» **WHAT YOU NEED TO DO**
Copy the records below exactly, from the line with "Click the access list edit icon" to the line with "will (x=239, y=58).", including both of those lines.

•••

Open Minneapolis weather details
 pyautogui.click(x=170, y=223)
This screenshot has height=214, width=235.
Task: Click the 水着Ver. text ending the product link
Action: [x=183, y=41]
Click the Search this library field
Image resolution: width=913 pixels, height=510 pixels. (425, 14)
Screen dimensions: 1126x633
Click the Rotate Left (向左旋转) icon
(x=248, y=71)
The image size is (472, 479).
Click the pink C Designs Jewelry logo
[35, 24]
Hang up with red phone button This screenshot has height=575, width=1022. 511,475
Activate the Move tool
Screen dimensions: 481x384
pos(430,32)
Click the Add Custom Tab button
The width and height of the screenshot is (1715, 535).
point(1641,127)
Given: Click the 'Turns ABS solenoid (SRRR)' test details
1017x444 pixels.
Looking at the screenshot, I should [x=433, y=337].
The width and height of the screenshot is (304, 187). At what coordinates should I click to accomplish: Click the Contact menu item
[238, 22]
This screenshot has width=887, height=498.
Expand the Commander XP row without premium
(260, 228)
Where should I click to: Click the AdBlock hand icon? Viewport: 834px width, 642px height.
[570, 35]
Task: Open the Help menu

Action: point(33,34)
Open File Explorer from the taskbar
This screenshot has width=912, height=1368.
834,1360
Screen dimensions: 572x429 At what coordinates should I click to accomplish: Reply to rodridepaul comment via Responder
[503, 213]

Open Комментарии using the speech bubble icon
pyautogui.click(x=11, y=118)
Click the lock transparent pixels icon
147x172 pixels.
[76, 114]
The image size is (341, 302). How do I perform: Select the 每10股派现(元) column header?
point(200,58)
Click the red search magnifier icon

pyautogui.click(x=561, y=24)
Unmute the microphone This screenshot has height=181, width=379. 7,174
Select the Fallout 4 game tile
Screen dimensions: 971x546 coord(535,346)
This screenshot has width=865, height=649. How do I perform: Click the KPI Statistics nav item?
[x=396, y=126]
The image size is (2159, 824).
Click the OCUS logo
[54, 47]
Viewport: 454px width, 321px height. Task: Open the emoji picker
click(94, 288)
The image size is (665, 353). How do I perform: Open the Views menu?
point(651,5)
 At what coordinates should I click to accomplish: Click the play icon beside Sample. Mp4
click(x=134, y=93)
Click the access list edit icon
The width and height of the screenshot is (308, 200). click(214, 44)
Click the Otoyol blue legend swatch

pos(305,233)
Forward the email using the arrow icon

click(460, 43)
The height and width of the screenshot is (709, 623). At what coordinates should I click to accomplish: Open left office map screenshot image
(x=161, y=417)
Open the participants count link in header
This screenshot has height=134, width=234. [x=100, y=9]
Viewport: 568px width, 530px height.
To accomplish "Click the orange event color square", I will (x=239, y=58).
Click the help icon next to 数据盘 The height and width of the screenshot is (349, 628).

•••

» **ANSWER**
Click the access list edit icon
The width and height of the screenshot is (308, 200). click(214, 44)
Click the Otoyol blue legend swatch

pos(305,233)
Forward the email using the arrow icon

click(460, 43)
The height and width of the screenshot is (709, 623). At what coordinates should I click to accomplish: Open left office map screenshot image
(x=161, y=417)
Open the participants count link in header
This screenshot has height=134, width=234. [x=100, y=9]
Viewport: 568px width, 530px height.
To accomplish "Click the orange event color square", I will (x=239, y=58).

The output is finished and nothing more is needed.